# SOURCE EXTRACT:
•••••
Today, it’s the only non-banking payment gateway service provider to have partnerships with several banks namely, Hatton National Bank (HNB), Commercial Bank, Nations Trust Bank, DFCC Bank and a few are to join hands with WEBXPAY
Getting companies to invest in their eCommerce strategy
At the time of writing, WEBXPAY has amassed over 1,500 clients. Looking into the horizon, Omar added that the company is currently looking at expanding into the travel sector owing to its growth. That’s not to say the journey has been smooth sailing.
Omar emphasizes that they don’t merely sell a payment gateway. Rather, they work with companies and advise them to ensure they get the most out of eCommerce. But for this to succeed, the companies need to be invested in their own success. “You can’t simply add a payment gateway and expect to make millions overnight,” says Omar.
To that end, Omar argues that companies must be dedicated to a plan outlining their goals. With this plan in place, they must be determined and daring to achieve these goals. If so they can then brush aside any obstacles to find success with eCommerce and business in general.
A former banker’s optimistic view on fintech in Sri Lanka
Despite technology reshaping many facets of our world, there are still holdouts that have no desire of embracing it. Of course, when one takes the fintech industry, this is true across the board. Sharing his experience, Omar stated that this prevalent in family-run businesses. Nevertheless, he remains optimistic.
It’s no secret that Sri Lanka is a cash-based economy. The data from the Central Bank of Sri Lanka is proof with cash being the predominant method of payments, with cheques coming in 2nd place. For years, this has been the status quo. It has held back online payments and local eCommerce from prospering.
However, in recent times, we’ve witnessed a surge in digital payments driven by eWallets, banking apps. Granted they’ve still got a long way to go before becoming the de facto method of payments. But the key to shifting the status quo may lie with ride hailing apps. Despite some resistance from drivers, many have promoted the use of digital payments.
“We’re increasingly seeing the introduction of new payment methods like QR codes in the market. It may take a few years before we start utilizing these cashless methods as the primary means to make payments, but I’m optimistic it’ll happen. Ride hailing apps in particular like PickMe and Uber are driving cashless payments. Our job will be to ensure our clients can adapt to these methods and profit,” says Omar describing the role of WEBXPAY in a cashless future.
•••••
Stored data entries

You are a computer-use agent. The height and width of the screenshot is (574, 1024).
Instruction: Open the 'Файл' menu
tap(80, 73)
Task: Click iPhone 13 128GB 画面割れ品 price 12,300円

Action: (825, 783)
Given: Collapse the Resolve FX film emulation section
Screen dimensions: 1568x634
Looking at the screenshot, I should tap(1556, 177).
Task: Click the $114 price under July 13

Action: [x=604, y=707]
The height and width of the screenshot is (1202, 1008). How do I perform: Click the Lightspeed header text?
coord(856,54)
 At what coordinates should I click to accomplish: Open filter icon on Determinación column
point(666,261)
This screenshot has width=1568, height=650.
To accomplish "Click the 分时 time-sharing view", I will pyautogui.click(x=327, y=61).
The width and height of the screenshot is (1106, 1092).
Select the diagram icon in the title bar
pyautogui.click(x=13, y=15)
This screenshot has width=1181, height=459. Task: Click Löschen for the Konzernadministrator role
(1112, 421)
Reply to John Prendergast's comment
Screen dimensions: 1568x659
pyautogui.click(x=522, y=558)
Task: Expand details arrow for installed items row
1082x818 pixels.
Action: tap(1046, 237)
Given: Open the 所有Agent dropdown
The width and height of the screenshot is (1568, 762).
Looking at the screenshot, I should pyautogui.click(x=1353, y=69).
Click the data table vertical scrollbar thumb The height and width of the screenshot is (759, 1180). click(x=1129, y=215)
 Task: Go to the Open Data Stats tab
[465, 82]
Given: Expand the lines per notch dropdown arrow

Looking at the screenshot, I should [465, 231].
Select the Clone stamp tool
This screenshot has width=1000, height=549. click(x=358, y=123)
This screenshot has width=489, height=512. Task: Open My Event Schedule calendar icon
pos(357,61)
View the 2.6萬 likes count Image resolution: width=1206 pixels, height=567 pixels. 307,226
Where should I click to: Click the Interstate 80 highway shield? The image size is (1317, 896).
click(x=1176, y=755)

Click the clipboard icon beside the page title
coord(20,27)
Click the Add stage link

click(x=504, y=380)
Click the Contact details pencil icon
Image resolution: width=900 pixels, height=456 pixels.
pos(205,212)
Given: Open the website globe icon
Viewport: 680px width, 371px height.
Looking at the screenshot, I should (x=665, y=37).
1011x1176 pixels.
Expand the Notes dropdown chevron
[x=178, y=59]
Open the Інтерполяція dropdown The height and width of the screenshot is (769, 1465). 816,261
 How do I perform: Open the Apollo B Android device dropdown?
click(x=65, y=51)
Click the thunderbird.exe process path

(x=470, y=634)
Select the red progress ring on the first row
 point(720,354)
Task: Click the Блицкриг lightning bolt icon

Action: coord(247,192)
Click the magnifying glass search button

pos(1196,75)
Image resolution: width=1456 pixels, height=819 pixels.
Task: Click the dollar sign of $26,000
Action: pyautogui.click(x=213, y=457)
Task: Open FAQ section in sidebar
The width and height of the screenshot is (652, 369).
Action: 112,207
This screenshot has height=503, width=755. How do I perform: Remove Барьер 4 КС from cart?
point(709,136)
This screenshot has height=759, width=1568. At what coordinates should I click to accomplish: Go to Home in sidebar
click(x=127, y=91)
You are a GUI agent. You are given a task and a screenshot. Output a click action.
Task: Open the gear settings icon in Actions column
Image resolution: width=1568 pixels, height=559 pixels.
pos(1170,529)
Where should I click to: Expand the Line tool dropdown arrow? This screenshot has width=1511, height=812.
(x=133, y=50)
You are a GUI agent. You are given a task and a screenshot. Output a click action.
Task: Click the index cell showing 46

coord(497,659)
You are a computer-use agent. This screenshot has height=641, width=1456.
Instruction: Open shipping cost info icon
•••••
# EXPLORE THE MATERIAL:
1. According to the WEBXPAY article, what sector is the company currently looking at expanding into?
2. Transcribe the passage of the WEBXPAY article between "A former banker’s" and "he remains optimistic.", inclusive.

# RESULTS IN ORDER:
1. The travel sector.

2.
A former banker’s optimistic view on fintech in Sri Lanka
Despite technology reshaping many facets of our world, there are still holdouts that have no desire of embracing it. Of course, when one takes the fintech industry, this is true across the board. Sharing his experience, Omar stated that this prevalent in family-run businesses. Nevertheless, he remains optimistic.